Aunque el Islam permitió los botines como el derecho del vencedor de acuerdo con la práctica seguida en las guerras siglos antes de su llegada, los musulmanes no estaban ansiosos por conquistar las propiedades de otros, dada la devolución del botín en varias situaciones históricas, especialmente durante la vida del Profeta Muhammad. Los musulmanes no lucharon por los botines sino para defenderse y llamar a Dios y al Islam.
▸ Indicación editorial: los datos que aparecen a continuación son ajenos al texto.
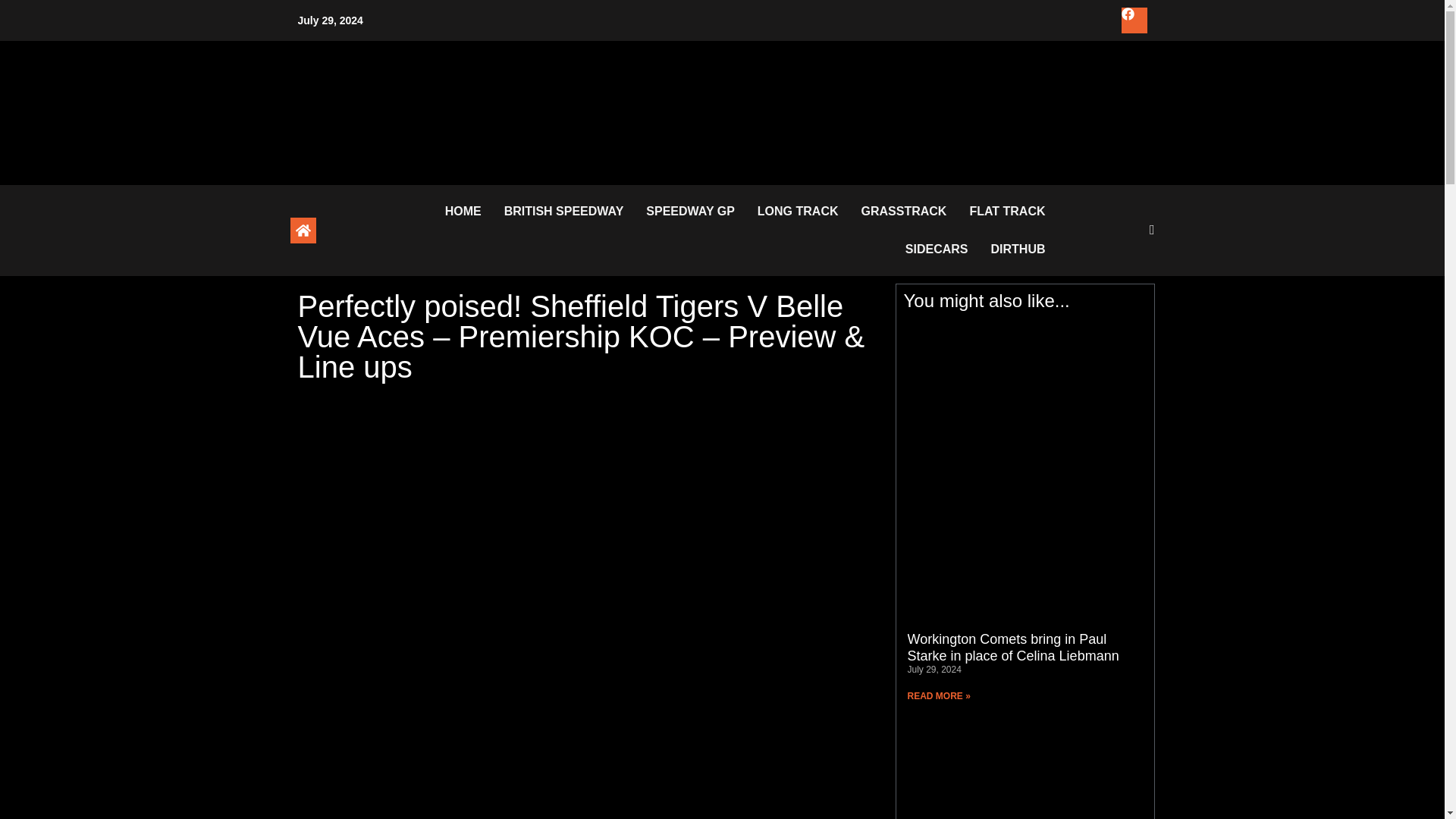
SIDECARS (948, 249)
FLAT TRACK (1018, 211)
SPEEDWAY GP (701, 211)
HOME (474, 211)
GRASSTRACK (914, 211)
BRITISH SPEEDWAY (574, 211)
DIRTHUB (1028, 249)
LONG TRACK (809, 211)
Given the description of an element on the screen output the (x, y) to click on. 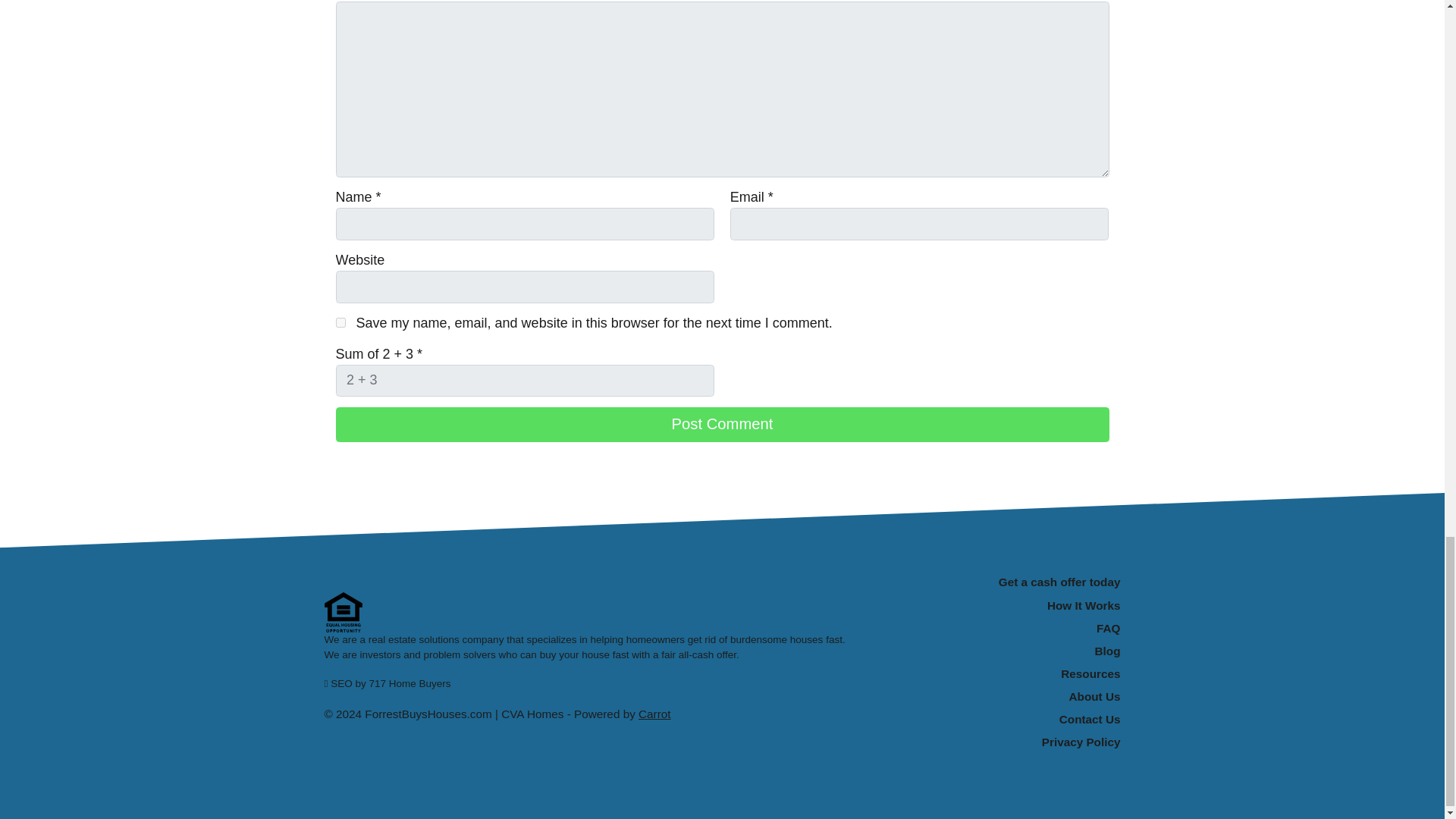
yes (339, 322)
717 Home Buyers (408, 683)
Resources (995, 673)
Post Comment (721, 424)
About Us (995, 696)
Blog (995, 650)
Post Comment (721, 424)
FAQ (995, 628)
Carrot (655, 713)
Contact Us (995, 720)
Por ejemplo, el Profeta Muhammad devolvió a Malik ibn ‘Awf, jefe de la tribu Hawazin, sus parientes capturados y su propiedad. Además, le dio cien camellos y lo mantuvo como jefe de su pueblo tras la derrota de Malik por los musulmanes a raíz de la batalla de Hunayn.

Ibn Ishaq narró:

El Mensajero de Dios le preguntó a la delegación de Hawazin acerca de Malik ibn Awf: «¿Qué hizo él?» Ellos respondieron: «Él está en Al-Taif con la tribu Zaqif». Sugirió: «Dile que si viene a mí, como musulmán, le devolveré su parentela y sus bienes y, además, le daré cien camellos». Cuando le contaron eso a Malik, se escabulló de la tribu Zaqif y se dirigió al Mensajero de Dios en Al -Ju`ranah o Meca, donde abrazó el Islam y se convirtió en un buen musulmán. Entonces, el Profeta le devolvió a su familia y propiedad. Cuando le dio cien camellos, Malik ibn Awaf improvisó los siguientes versos poéticos:

Nunca he visto o escuchado sobre alguien como Muhammad.

Le dio profusamente al mendigo cuando le pedía que le diera. Si lo deseas, él te informará sobre el mañana.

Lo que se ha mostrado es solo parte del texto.